Sipping tea and
pumping irony
With Neil Tennant and Chris Lowe, Pet Shop Boys and playboys of the Western
world By Caren Myers Neil Tennant knew he'd be a star.
It seemed his life would be boring and pointless if he didn't become famous,
and he wasn't having that. So he moved from his native Newcastle to London
and got a job in publishing. But nothing happened. By his mid-twenties,
Neil was getting a little embarrassed. Then in 1981 he met Chris Lowe, an
architecture student with a passion for disco, in a local hi-fi shop. They
started writing songs together.
Five years later, their first single, "West End Girls," went to number one
in England and America. Now, many hits later, they can get a table at swanky,
overbooked restaurants but not get mobbed when they leave. They figure they
have the right level of fame. "The kind," says Neil, "where it's better
to phone in advance." The Pet Shop Boys are a pop group who make gorgeous,
poignant dance music that leaps up the charts without losing its sparkle.
Claiming Noel Coward and Joe Orton as their cultural forebears, they put
comedy, heartache, and social satire to a disco beat.

+ + + + + + +

Return the passage of the Pet Shop Boys profile that begins at the words "It seemed his" and stops after "writing songs together.", copied word for word. The rows have no connection to the Pet Shop Boys profile.

+ + + + + + +

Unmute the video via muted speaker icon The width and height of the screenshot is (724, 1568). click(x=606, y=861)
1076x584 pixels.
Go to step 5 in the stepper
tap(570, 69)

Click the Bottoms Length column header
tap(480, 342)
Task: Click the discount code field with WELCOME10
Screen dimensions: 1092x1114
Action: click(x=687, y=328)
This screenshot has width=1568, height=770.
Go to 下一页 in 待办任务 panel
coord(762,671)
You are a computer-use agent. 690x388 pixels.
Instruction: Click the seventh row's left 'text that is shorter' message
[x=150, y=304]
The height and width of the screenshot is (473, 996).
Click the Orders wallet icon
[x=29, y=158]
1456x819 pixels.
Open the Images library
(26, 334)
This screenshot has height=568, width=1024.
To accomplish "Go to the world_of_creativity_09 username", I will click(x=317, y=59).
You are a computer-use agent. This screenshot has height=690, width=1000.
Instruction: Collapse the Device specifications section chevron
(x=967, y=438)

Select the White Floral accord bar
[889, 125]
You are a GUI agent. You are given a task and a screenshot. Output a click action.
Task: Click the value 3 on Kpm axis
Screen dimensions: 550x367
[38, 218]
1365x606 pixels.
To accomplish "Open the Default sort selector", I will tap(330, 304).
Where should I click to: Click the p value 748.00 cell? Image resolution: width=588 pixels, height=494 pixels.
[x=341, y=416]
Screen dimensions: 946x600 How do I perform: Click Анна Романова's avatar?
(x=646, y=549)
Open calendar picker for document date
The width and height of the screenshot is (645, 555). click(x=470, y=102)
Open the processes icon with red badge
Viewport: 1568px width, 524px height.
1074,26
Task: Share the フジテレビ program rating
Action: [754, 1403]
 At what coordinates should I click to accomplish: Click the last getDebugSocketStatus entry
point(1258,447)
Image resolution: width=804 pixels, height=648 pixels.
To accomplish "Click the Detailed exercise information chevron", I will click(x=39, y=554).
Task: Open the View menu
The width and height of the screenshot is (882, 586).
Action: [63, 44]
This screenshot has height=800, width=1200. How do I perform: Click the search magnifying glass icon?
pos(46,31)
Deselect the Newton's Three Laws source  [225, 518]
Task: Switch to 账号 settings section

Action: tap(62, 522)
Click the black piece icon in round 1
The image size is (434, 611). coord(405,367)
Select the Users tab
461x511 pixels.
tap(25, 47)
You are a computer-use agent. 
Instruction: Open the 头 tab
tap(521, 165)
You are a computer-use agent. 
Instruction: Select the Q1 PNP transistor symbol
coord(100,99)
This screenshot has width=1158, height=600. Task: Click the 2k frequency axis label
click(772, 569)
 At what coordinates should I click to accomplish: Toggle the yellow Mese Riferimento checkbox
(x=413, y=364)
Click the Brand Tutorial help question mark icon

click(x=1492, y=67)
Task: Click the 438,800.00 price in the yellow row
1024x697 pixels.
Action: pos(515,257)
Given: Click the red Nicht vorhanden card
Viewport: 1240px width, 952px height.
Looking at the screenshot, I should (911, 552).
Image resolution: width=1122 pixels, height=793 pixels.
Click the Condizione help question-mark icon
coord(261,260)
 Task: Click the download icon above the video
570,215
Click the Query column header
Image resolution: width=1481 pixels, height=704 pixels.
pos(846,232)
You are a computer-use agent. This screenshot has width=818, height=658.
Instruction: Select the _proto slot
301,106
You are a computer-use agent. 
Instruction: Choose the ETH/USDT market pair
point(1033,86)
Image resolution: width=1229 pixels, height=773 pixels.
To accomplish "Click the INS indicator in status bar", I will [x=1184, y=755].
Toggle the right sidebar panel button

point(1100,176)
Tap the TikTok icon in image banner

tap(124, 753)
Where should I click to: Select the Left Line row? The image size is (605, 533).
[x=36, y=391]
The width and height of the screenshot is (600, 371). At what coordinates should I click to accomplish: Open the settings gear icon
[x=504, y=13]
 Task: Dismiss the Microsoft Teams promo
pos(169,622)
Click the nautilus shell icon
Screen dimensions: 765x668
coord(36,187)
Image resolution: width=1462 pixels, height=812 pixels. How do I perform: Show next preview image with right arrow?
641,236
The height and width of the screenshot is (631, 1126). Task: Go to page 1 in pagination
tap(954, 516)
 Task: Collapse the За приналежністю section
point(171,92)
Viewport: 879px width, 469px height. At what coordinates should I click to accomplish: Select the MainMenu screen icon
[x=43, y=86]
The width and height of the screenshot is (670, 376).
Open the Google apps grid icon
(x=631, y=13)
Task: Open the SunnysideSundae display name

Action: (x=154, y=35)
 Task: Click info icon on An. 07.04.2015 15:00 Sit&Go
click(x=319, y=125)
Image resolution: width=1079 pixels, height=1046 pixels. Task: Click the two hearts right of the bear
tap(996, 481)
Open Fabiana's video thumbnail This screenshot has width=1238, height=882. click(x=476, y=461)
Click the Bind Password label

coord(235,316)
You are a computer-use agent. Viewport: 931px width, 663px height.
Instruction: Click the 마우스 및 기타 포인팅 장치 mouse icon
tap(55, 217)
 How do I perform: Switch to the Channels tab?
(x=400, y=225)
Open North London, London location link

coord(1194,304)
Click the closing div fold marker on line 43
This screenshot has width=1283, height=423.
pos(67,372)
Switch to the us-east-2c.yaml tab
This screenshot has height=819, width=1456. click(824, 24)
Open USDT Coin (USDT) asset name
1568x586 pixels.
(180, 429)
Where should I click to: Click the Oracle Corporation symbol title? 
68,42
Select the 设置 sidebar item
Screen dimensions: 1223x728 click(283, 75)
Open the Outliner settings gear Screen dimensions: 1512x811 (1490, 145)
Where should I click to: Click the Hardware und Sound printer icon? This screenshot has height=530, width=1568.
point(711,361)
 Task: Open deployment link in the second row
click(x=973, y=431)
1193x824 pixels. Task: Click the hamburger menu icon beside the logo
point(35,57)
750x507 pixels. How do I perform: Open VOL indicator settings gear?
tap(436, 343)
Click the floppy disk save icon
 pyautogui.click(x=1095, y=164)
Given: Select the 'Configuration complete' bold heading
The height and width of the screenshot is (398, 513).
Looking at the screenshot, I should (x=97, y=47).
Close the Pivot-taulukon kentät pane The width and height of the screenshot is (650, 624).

+ + + + + + +

▸ **Solution to the problem**:
It seemed his life would be boring and pointless if he didn't become famous,
and he wasn't having that. So he moved from his native Newcastle to London
and got a job in publishing. But nothing happened. By his mid-twenties,
Neil was getting a little embarrassed. Then in 1981 he met Chris Lowe, an
architecture student with a passion for disco, in a local hi-fi shop. They
started writing songs together.